The first 25 seconds of the classic Christmas carol were etched onto polymer film using the Nanofrazor 3D lithography system.
Physicists at the Technical University of Denmark (DTU) are making Christmas merry using a 3D nanolithography tool. Nanofrasor breaking the smallest record. The tune they “recorded,” in full stereo, no less: the first 25 seconds of “Swinging Around the Christmas Tree.”
“I’ve been doing lithography for 30 years, and even though we’ve had this machine for a while, it still feels like science fiction.” said Peter Bøggild, physicist at DTU. “To get an idea of the scale we’re working with, we can write our own signatures on a red blood cell with this thing.

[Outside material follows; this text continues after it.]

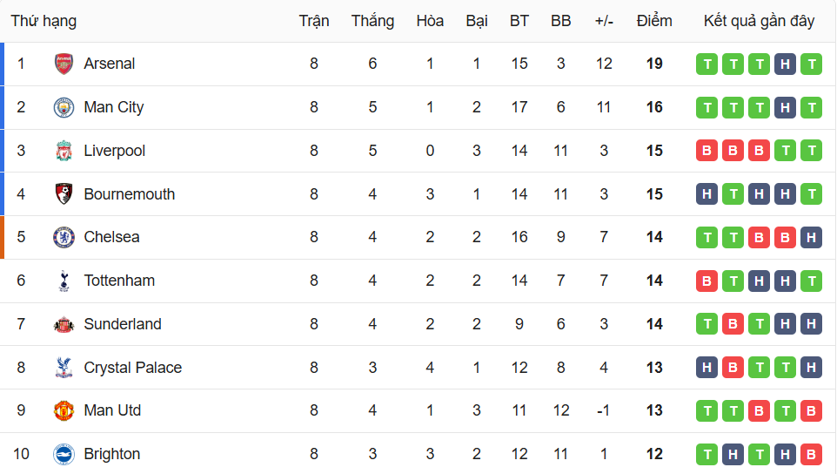Click Tottenham's red 'B' result badge
Image resolution: width=837 pixels, height=474 pixels.
tap(706, 281)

What’s more radical is that we can create freeform 3D landscapes with this crazy resolution.”
Back In 2015the same DTU group created a microscopic color image of Mona Lisa, about 10,000 times smaller than Leonardo da Vinci’s original painting. To do this, they created a nanoscale surface structure consisting of rows of columns covered with a 20 nm thick layer of aluminum. How much the column was deformed was determined by which colors of light were reflected, and the deformation, in turn, was determined by the intensity of the pulsed laser beam. For example, low-intensity pulses deform the columns only slightly, creating blue and violet tones, while strong pulses significantly deform the columns, creating orange and yellow tones. The resulting image fits into a smaller space than a single pixel on the iPhone Retina display.

DTU Physics
A DTU physics group has acquired a Nanofrasor to quickly and relatively inexpensively sculpt highly detailed 3D nanostructures. The Christmas record was simply a fun holiday project for postdoc Nolan Lassaline to demonstrate his ability to shape a surface with nanoscale precision. Instead of adding material to a surface, the Nanofrazor precisely removes material to sculpt the surface into a desired pattern or shape—a kind of grayscale nanolithography.

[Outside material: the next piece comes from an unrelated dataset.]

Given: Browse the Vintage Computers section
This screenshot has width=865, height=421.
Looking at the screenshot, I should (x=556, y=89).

“The nanofrasor was activated like a record-breaking lathe – turning the sound signal into a spiral groove on the surface of the medium.” Bøggild said, who is also an avid musician and vinyl enthusiast. “In this case, the medium is a different polymer than vinyl. We’ve even encoded the music in stereo—the sidebands are the left channel, and the depth modulation contains the right channel. Getting a hit can be very practical and expensive. Remember. An atomic force microscope expensive enough to read the groove or Nanofrazor is needed, but it’s definitely possible.”

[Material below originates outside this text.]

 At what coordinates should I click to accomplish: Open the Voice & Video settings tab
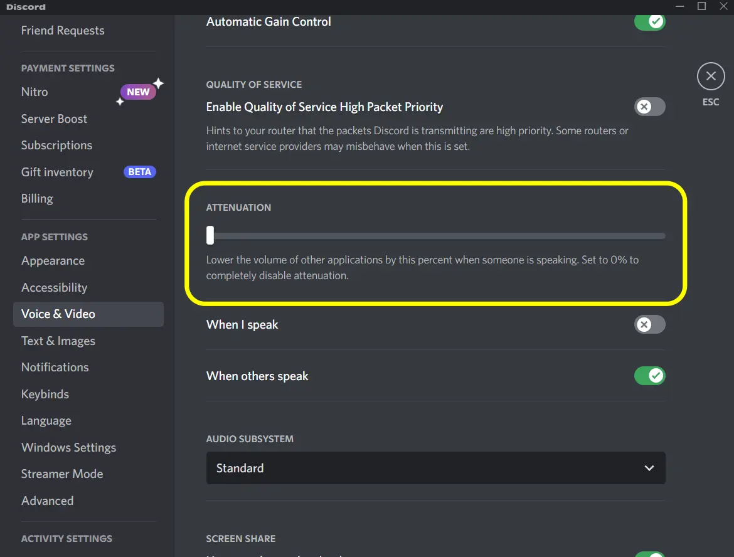(58, 314)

The initial goal is to use the Nanofrasor to develop new types of magnetic sensors that can detect currents in living brains. Lassaline plans to create a “quantum soap bubble” in graphene, hoping to discover new ways to precisely manipulate electrons in this and other atomically thin materials. “Now being able to precisely shape surfaces with nanoscale precision at the speed of imagination is a game changer for us” DTU physicist Tim Booth said. “We have many ideas for what to do next, and we believe this machine will significantly accelerate the prototyping of new structures.”